The 3Y0X dxpedition to Peter the First Island in February 2006 was the largest and most expensive dxpedition in history. As part of the effort, three EME stations were assembled, tested and shipped to the island. 114 QSOs were made on 2m, and the 6m signal was copied. This paper describes the equipment, the preparations and the operations.

Peter the First Island (P1) is the most remote and difficult DXCC entity to activate. At 68S/90W, this uninhabited island is further south than the majority of Antarctic bases. It can only be reached after a sea voyage of over 1,600 km and all equipment and personnel must be transferred from the ship via helicopter as there is no suitable spot to offload directly to the island. There were 22 team members and 11 tons of equipment on our vessel, the MV DAP Mares. Travel involved commercial air transportation to Punta Arenas, the southernmost city in Chile. From there, a charter flight took the team to a Chilean base on King George Island in the South Shetland group.  We met the ship there, already loaded with the 40-foot shipping container with all the equipment, and commenced a four day voyage across the Bellingshausen Sea to P1. Our contract with the vessel called for us to have a total of 16 days “in the vicinity of” P1.

Three EME stations were assembled for the trip. For 6m, an Icom 756 Pro 3 fed an Alpha 6 amplifier giving 1.5 kW. The antenna was a 7-element M2. 100 feet of LMR 400 comprised the feedline, and a Mirage preamp was available between the radio and linear. 

The 2m station comprised an Icom 910 and a TE Systems 2m amplifier/preamp, capable of 350 Watts. Four 9-element M2 antennas were mounted on an H-frame with full az-el capability, although manually operated. The amplifier was located 100 feet from the shack, along with a battery and charger. There was an additional 30 feet of LMR 400 from the amplifier to the antenna.

The 70cm station used another 910 and an Alpha/RFC 110W 70 cm amplifier. The amplifier was also mounted remotely and shared the same battery and charger as the 2m amplifier. There was a Landwehr preamp mounted at the antenna feedpoint. Four K1FO style yagis were mounted on an H-frame, and an Alfaspid az-el rotator was available to give full azimuth and elevation control.

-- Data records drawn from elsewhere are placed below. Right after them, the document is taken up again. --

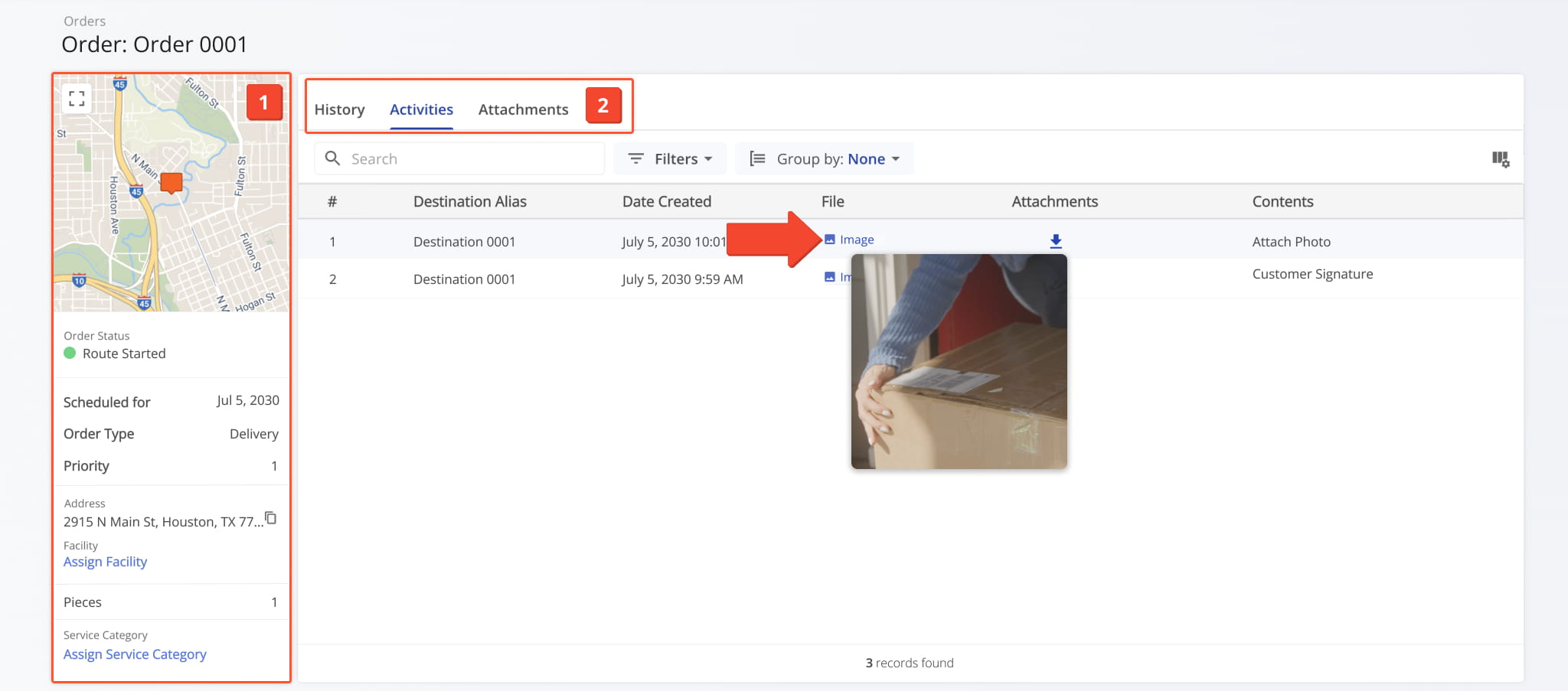Screen dimensions: 1568x691
Task: Click the Date Created column header
Action: click(x=666, y=201)
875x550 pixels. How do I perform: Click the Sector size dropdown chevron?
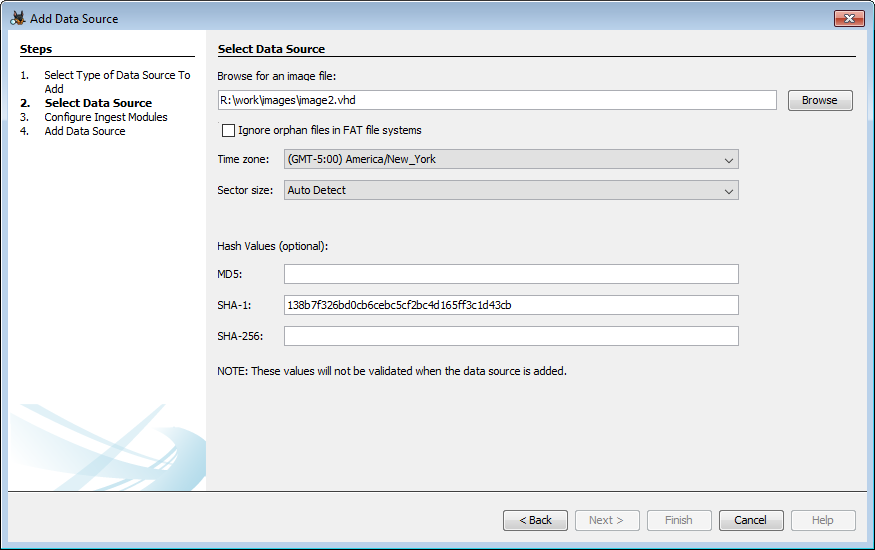point(727,190)
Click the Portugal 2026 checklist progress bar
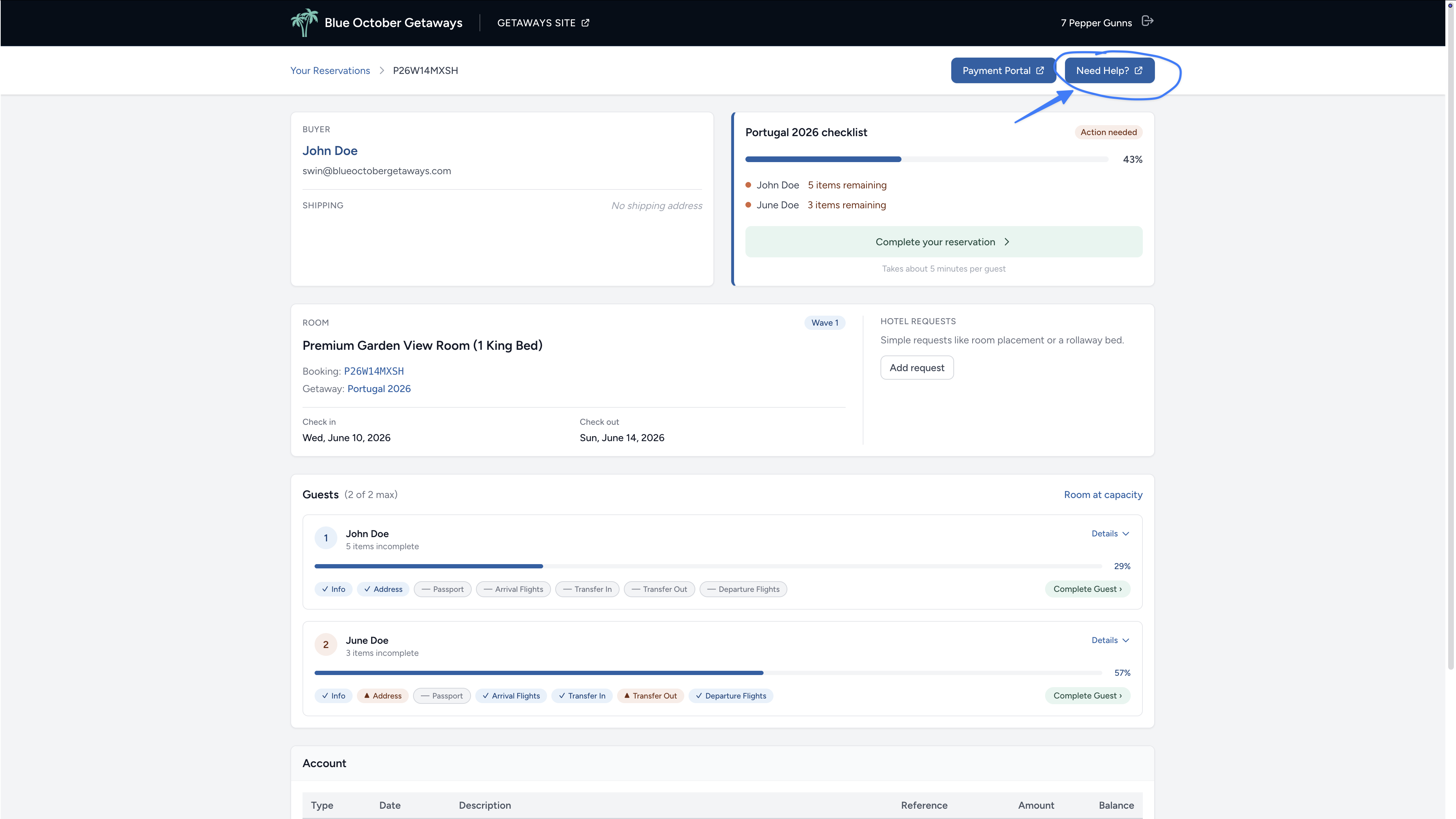 coord(926,159)
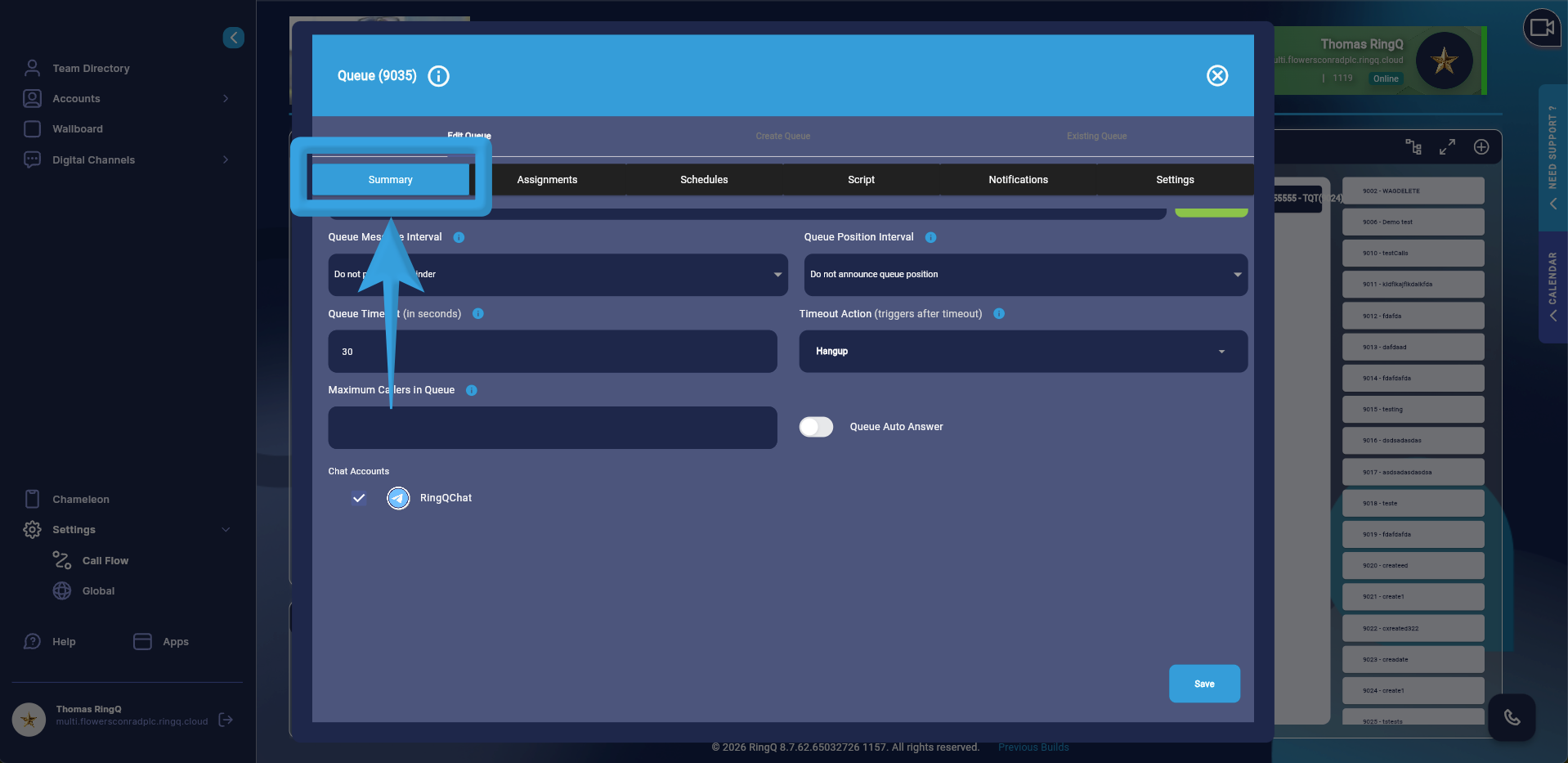Switch to the Notifications tab
1568x763 pixels.
coord(1018,180)
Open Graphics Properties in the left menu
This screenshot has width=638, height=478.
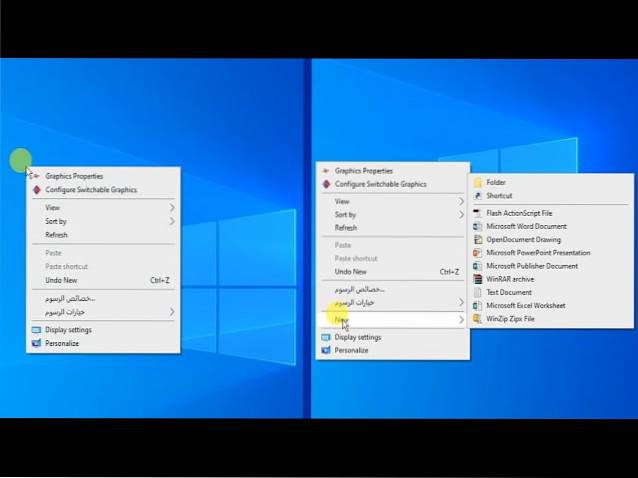[x=74, y=176]
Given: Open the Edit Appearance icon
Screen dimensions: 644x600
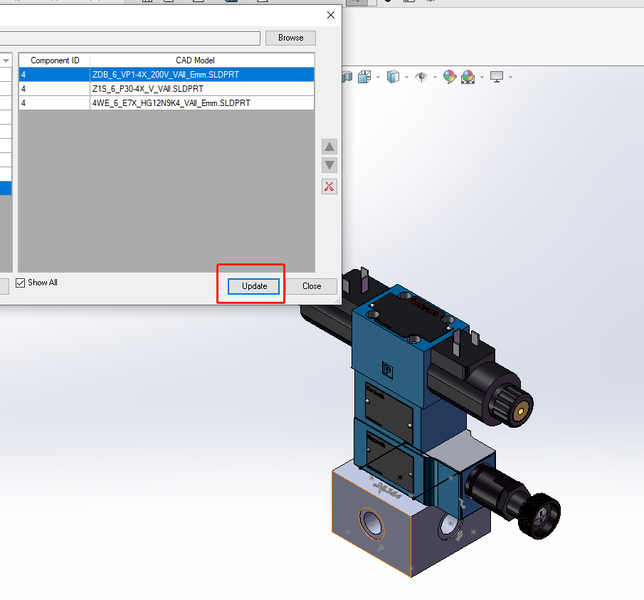Looking at the screenshot, I should (450, 77).
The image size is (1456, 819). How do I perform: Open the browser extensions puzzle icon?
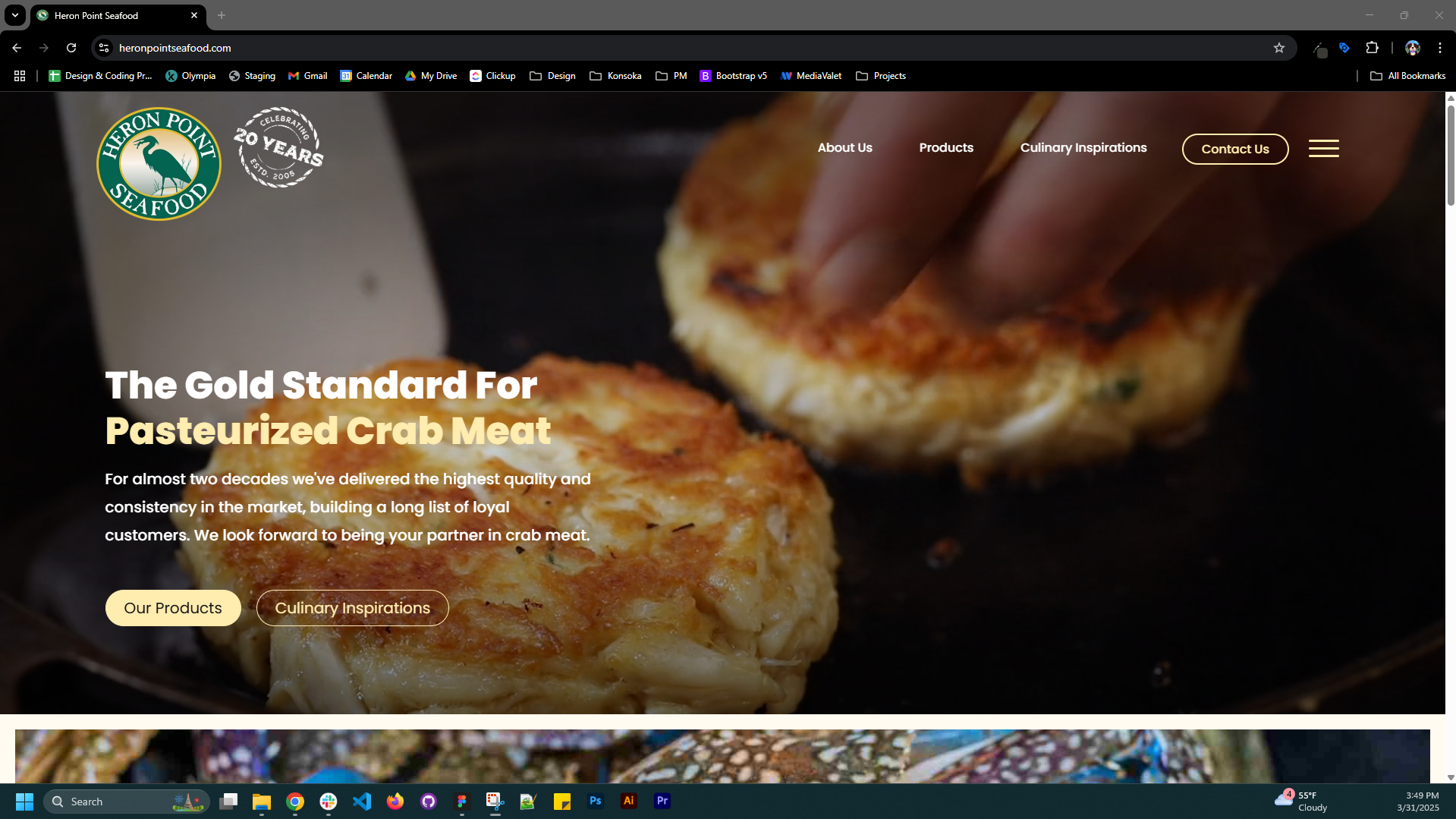(1372, 48)
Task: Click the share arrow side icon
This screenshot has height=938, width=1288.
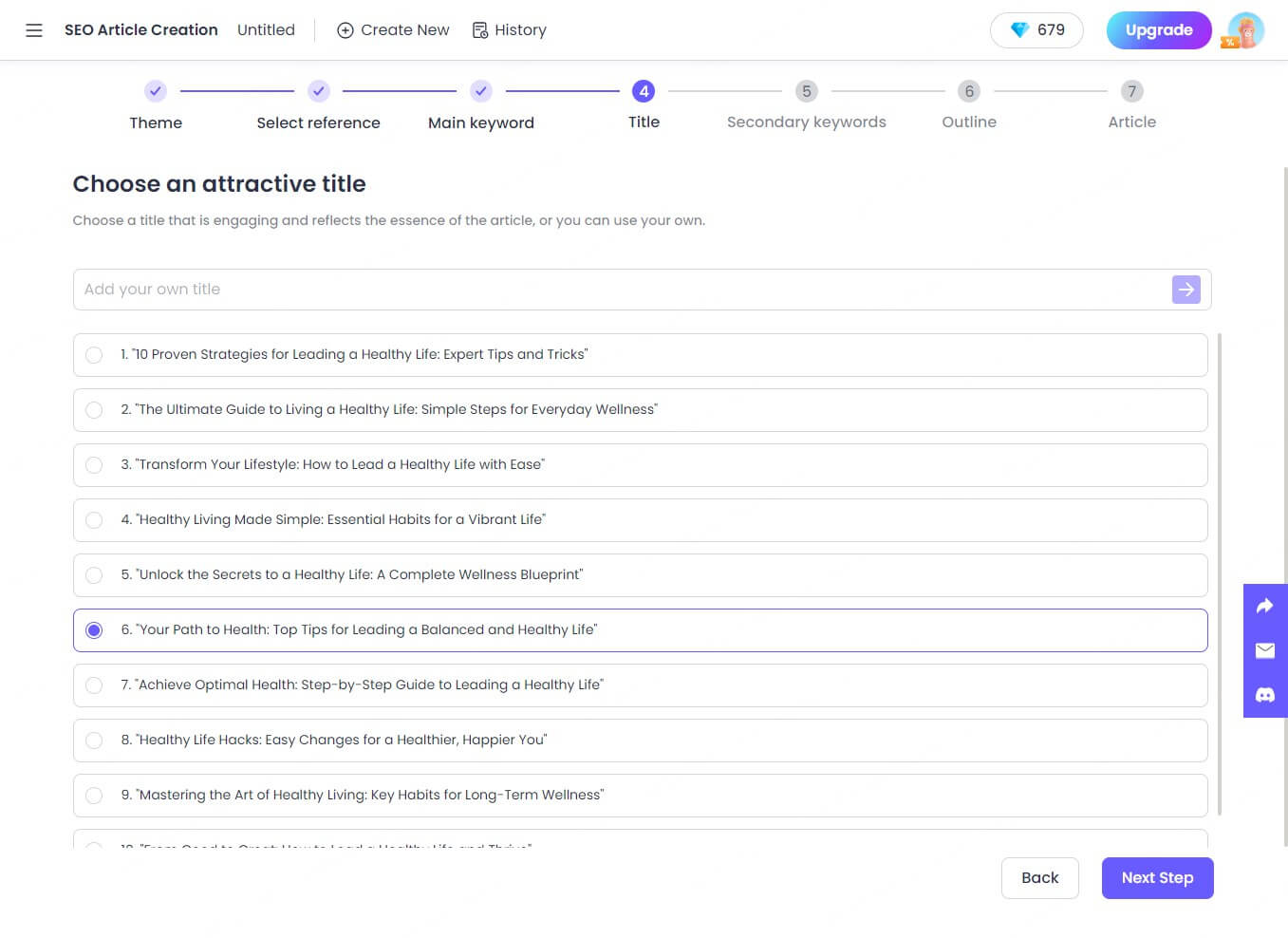Action: tap(1264, 606)

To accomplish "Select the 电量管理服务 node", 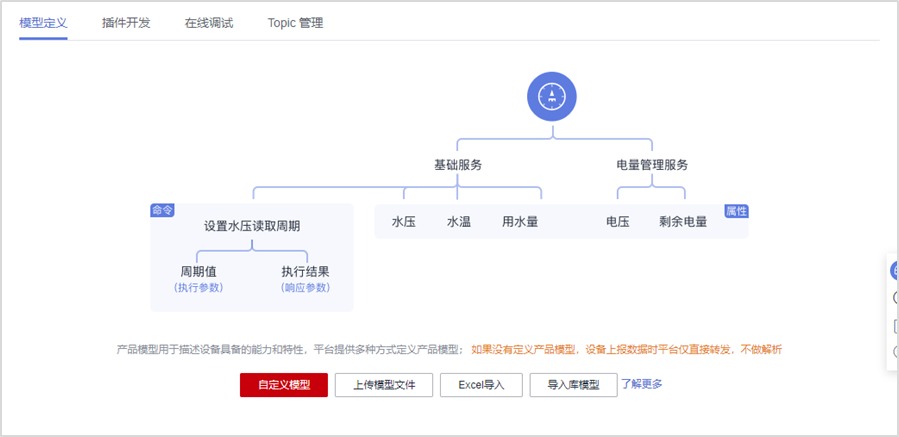I will tap(652, 165).
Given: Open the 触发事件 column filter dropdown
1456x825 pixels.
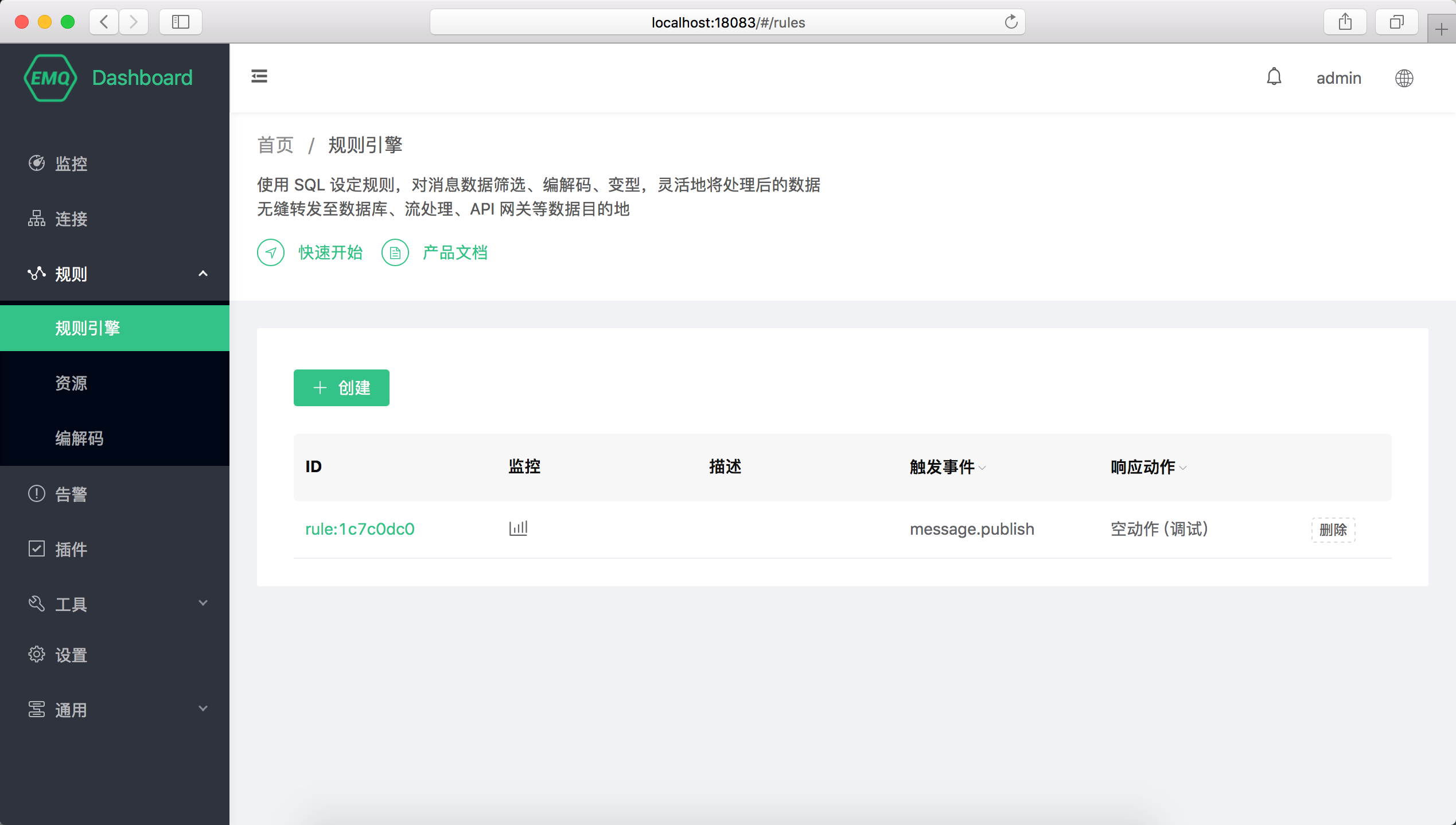Looking at the screenshot, I should [x=982, y=468].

Home-built interfaces were used between the radios and computer sound cards. The latest version of WSJT (5.9.3) was installed. Moonsked was available as well as NMEATIME with a Holux GPS-mouse for synchronizing the PC clocks. All stations were checked out for the appropriate version of JT65 as well as CW.

EME contacts were made in Boulder, Colorado, on each band using the actual hardware. The stations were then disassembled and made ready for shipment and either packed in the team container or (in the case of the 70cm station, which was the last to be completed) shipped by air directly to the offices of our agent, DAP, in Punta Arenas.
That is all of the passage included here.